Either way, it is our job to encourage and empower them in their academic journey. We find a way to ensure clear communication and a good working relationship with the student. We make time to understand their needs and adapt our own working practices to meet them.
Year to year, our role varies but some things never change.
The year begins with inductions; sometimes new and intriguing, sometimes familiar and memorable. We may have worked at the establishment before and be accustomed to our surroundings and fellow staff. On the other hand, we may be walking onto unknown ground and an unfamiliar structure. However, we adapt to our surroundings like a Darwinian bird.
As CSW and student ease into the academic year, we learn about:
the educational establishment
what is expected in the course
the tutor’s teaching style
the student’s peers
the class dynamic
the student’s leaning style
how best to support the student and many more factors come into play.
These factors are not something we learn overnight, it takes time and progression as the academic year goes on.
For me, the environment has been relaxing and calm this year and liaisons between me, tutors, other support staff and students has come with ease and clarity.

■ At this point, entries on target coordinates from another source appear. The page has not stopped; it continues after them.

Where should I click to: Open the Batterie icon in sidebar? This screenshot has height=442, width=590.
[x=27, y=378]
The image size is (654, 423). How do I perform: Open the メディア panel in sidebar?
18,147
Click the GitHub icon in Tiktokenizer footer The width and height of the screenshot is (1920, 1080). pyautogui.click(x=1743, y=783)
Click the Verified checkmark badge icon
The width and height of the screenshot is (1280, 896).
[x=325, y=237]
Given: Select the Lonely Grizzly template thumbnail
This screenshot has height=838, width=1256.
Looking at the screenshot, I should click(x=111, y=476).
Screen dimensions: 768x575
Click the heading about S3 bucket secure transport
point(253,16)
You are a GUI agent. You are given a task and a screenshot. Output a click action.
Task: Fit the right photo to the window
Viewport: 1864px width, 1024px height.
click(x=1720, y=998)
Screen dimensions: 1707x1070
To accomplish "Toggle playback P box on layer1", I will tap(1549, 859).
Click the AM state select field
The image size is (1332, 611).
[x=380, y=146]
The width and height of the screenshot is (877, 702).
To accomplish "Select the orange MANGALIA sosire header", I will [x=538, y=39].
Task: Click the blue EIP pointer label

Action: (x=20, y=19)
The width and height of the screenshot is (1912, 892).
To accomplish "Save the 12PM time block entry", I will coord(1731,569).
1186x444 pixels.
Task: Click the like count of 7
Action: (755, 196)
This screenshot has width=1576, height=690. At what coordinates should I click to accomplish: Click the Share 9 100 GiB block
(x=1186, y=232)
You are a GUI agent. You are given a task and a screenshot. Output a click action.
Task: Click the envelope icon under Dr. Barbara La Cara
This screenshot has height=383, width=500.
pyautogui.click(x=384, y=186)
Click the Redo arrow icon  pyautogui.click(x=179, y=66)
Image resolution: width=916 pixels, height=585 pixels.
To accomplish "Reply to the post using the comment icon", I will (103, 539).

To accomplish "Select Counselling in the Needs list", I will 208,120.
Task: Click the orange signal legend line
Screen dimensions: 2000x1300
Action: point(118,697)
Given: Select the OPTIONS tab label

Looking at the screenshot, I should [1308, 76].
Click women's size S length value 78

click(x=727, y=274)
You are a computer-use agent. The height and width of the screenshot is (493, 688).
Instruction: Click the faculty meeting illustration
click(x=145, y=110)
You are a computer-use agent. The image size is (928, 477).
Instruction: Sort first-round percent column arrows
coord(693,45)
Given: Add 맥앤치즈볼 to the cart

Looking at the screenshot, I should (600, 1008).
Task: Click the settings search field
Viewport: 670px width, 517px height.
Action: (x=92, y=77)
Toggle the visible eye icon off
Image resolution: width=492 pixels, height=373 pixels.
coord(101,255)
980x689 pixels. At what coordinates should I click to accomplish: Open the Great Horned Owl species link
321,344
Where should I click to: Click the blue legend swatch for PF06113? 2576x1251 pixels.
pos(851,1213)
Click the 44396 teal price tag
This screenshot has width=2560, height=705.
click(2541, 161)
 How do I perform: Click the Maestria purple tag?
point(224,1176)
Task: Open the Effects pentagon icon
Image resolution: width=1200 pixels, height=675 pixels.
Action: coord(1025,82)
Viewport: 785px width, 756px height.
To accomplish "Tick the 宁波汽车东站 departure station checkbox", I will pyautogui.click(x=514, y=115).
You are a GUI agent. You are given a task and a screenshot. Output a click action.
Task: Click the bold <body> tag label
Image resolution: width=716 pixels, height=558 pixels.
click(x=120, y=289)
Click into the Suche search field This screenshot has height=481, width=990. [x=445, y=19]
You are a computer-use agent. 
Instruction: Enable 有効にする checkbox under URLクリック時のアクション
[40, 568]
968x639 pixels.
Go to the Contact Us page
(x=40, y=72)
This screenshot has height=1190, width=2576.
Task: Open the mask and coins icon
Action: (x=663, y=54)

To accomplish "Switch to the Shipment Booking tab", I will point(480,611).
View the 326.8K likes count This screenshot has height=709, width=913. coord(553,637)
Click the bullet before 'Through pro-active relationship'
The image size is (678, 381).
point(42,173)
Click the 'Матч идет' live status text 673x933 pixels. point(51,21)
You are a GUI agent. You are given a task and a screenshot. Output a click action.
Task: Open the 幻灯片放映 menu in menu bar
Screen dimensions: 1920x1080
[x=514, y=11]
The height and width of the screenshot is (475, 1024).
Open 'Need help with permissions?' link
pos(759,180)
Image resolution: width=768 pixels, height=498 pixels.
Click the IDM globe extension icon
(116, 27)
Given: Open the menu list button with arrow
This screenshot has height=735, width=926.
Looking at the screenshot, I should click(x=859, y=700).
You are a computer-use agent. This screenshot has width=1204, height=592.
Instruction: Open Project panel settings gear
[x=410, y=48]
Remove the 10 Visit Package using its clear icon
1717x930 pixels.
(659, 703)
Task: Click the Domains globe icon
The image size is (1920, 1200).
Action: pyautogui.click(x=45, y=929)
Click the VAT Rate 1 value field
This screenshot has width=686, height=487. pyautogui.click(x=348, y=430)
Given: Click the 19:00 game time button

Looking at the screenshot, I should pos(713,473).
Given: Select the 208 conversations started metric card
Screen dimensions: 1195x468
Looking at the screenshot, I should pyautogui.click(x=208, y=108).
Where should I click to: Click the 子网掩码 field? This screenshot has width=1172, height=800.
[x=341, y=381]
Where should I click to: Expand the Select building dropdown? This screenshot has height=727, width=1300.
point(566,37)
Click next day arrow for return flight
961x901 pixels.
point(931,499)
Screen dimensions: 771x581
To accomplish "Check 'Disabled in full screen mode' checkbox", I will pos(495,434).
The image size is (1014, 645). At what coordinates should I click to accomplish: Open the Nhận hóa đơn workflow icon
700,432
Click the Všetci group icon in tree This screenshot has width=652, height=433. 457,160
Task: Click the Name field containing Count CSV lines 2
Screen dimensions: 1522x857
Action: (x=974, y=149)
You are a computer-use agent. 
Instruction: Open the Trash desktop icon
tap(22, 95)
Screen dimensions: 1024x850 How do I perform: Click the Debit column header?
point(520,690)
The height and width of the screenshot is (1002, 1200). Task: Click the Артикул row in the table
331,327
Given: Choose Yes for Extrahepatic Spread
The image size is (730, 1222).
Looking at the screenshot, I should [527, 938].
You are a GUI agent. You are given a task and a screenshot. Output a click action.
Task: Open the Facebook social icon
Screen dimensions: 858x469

The Deaf awareness within the establishment and classroom has also progressed and improved nicely since the start of the academic year.
Although the road has mainly been smooth, it has not been without the occasional bump. I have incurred some challenges throughout the year such as:
late or missing tutors
understanding specialist vocabulary and how to translate this
and poor organisation
Without doubt, life as a CSW has its challenges and these incidences will always occur with or without warning. However, it is our job to overcome these and to reflect upon how we have handled situations and how for next time, things could be improved. With every new academic year comes new and old challenges but this means every year, as CSWs, we have opportunities to gain experiences, learn new skills and improve our working practices.
As the year continues, students relax into their environments, make new friends and get to grips with managing their workload. As a CSW we now know our students well and have many ways to support them to ensure learning can ensue.
Towards the end of the academic year, exams start to loom and the importance of revision is the constant topic of conversation. This is not only significant for our Deaf students but also for CSWs. It is our role to check the right support is in place for the students we support but also to actually support in their exams.
We must clarify our role in the exam for ourselves and for the student. I also like to remind myself of the exam regulations for support staff and prepare by revising vocabulary and course topics. Once those exams are finished, it’s not only a big relief for the students but also for us CSWs – phew!
As the academic year draws to an end, we support our students to prepare for their next step, set new goals but also to relax and enjoy their summer. Us CSWs can then also finally unwind and look forward to starting all over again with new students for the next academic year.